Enter FLOW4 as the block name. Enter a block description. The block
should be active. The algorithm this block is based on is algorithm
#860 DEMO FLOW CALCULATION.
· Press Edit Inps to open the input table. There are two inputs.
· For input #1, the port area opening of the valve on the flow path, there
is no valve on this flow path. To make the flow calculation work, enter
a constant value of 1.0 for this input. To do this, enter a constant tag
name for input #2 in the TAGNAME column. Type in $NO_VALVE.
Also enter 1.0 into the DATAVALUE column for input #1.

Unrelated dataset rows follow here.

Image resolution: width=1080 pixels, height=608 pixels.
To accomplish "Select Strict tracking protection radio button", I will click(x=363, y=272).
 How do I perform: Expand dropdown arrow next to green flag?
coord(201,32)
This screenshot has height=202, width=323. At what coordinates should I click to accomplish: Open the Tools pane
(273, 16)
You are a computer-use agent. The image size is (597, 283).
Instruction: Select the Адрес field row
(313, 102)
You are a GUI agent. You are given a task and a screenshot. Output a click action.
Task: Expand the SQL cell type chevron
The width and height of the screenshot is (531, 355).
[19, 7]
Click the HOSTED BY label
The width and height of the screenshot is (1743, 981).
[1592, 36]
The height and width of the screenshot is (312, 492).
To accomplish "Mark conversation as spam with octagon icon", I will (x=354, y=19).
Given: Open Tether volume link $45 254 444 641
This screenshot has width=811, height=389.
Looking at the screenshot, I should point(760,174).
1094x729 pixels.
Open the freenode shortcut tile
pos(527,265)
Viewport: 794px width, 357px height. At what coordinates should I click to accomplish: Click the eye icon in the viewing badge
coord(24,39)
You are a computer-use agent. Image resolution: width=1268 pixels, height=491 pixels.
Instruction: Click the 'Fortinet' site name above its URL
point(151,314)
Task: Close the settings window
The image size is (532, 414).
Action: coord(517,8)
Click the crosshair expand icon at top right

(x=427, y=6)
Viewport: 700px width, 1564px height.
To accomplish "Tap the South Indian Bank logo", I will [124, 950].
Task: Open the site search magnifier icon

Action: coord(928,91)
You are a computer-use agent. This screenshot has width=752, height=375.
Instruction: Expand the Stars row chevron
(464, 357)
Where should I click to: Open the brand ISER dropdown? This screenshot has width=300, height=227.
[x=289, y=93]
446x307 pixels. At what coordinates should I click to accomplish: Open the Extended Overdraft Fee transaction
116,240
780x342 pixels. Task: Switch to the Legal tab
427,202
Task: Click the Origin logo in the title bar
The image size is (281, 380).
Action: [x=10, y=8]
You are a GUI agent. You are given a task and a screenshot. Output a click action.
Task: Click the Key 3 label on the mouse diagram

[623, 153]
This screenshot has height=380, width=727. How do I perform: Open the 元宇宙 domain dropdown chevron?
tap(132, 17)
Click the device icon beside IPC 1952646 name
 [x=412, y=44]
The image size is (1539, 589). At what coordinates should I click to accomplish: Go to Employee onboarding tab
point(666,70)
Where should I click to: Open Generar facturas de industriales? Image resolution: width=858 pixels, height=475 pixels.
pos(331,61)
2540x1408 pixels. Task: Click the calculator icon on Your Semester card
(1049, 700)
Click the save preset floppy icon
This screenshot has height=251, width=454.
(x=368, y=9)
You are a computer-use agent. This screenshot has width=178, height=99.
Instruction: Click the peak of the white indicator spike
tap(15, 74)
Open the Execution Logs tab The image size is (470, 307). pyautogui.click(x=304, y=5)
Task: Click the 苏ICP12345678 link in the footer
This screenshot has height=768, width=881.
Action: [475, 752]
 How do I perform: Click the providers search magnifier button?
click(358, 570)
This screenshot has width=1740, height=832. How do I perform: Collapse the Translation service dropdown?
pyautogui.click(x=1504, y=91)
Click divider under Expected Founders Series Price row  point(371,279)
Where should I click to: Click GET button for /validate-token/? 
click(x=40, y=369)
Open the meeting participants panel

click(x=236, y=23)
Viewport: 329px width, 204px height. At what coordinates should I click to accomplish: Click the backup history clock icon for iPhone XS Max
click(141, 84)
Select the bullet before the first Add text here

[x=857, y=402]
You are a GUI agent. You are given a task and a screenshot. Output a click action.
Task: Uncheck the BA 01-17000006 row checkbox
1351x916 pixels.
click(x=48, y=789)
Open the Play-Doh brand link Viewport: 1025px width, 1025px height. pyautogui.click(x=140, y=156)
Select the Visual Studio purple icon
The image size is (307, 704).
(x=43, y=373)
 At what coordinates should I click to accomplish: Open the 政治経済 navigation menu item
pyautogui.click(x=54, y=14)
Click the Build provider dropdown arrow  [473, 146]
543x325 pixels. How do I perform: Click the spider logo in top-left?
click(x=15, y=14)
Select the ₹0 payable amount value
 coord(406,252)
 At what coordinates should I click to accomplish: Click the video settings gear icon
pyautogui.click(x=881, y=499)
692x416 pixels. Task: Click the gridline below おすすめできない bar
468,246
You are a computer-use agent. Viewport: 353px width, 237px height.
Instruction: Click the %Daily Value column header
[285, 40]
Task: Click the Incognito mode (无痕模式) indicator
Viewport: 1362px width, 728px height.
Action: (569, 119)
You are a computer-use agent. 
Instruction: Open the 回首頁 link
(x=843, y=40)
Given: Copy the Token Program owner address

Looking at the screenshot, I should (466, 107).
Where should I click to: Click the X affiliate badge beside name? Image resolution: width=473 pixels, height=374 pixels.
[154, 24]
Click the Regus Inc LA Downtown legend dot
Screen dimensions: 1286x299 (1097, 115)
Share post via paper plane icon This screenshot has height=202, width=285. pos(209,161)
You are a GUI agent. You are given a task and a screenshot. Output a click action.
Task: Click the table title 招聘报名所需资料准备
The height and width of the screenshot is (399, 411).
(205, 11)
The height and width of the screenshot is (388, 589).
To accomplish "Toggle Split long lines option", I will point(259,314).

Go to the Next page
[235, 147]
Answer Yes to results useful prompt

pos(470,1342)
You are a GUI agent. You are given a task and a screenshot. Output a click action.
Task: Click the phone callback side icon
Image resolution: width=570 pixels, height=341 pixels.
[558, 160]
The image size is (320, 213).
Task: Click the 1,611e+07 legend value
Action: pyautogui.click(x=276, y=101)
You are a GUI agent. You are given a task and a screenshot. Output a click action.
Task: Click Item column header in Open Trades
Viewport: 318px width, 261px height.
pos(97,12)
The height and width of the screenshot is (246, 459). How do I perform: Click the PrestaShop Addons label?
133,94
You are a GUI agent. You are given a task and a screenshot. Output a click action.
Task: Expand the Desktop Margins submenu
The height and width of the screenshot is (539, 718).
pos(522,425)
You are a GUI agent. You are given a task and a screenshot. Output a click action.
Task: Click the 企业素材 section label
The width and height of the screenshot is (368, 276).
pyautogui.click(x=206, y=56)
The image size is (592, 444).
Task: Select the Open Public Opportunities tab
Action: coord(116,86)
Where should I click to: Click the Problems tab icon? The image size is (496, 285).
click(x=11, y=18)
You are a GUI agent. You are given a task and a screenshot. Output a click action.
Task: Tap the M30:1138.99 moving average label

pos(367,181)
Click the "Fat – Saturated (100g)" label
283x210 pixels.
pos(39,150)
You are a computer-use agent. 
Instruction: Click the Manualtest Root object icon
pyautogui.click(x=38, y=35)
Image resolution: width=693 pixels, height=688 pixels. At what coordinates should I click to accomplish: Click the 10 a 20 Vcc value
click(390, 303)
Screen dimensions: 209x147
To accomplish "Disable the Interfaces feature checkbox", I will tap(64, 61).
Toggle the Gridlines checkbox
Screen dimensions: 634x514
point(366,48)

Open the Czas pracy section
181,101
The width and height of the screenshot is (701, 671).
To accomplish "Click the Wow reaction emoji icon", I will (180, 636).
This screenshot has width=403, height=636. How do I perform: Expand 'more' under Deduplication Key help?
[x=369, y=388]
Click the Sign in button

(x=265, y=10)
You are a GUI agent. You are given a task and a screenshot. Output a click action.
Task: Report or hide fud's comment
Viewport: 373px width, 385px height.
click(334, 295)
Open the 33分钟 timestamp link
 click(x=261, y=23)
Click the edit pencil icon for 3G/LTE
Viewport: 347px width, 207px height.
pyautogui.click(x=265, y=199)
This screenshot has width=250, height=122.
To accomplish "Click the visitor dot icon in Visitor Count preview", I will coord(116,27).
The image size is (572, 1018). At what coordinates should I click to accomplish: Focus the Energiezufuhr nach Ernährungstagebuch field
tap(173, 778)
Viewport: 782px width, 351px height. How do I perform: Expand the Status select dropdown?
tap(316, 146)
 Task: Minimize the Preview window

· For input #2, the pump power of the pump on the flow path, the input
comes from output #1 of the PUMP1 block. Position the highlighted
cell on the TAGNAME column for output #1. Press the Connect button
to the right of the input table. Select the PUMP1 block from the block
selection window. Select the Pump Power output (A01) transform.
· Press Edit Outs to open the output table. Initially, this calculation
should show no flow. Therefore, leave the ACTUAL FLOW output's
DATAVALUE as 0.0.
· You are now presented with the Create New Block dialog. Press OK to
create block #6.
4.9.5 Creating Block #6 — PID Controller
· Let's choose another flow path that leads into tank 1 to model.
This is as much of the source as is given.